[Data to examine — start]

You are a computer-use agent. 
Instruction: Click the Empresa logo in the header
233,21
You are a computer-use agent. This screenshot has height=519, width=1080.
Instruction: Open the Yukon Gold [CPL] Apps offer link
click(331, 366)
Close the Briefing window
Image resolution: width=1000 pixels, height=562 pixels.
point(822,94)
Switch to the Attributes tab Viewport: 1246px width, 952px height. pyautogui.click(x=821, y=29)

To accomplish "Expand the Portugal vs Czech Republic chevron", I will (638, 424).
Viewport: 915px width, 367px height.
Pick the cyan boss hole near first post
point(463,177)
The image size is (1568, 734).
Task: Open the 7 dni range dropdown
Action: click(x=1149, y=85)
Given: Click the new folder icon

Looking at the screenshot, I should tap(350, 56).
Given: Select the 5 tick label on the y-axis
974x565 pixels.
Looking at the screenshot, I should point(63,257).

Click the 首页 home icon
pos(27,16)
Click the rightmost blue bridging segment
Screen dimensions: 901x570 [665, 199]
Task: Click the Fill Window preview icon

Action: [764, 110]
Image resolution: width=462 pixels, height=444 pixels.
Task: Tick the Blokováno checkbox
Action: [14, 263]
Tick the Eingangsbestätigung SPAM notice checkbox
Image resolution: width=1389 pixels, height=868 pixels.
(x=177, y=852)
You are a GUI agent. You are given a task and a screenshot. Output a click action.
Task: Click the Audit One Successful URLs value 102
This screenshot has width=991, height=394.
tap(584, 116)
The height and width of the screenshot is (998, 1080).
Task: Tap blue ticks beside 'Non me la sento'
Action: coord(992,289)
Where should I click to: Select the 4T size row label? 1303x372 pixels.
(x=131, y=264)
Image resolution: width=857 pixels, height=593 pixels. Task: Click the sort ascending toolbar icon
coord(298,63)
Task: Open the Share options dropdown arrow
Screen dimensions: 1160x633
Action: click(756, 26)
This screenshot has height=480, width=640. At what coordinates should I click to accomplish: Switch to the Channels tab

[Data to examine — finish]

What to work on: Copy exactly the line containing "Where should I" and every line after it, ending with the last line of the records above.

Expected answer:
Where should I click to: Select the 4T size row label? 1303x372 pixels.
(x=131, y=264)
Image resolution: width=857 pixels, height=593 pixels. Task: Click the sort ascending toolbar icon
coord(298,63)
Task: Open the Share options dropdown arrow
Screen dimensions: 1160x633
Action: click(756, 26)
This screenshot has height=480, width=640. At what coordinates should I click to accomplish: Switch to the Channels tab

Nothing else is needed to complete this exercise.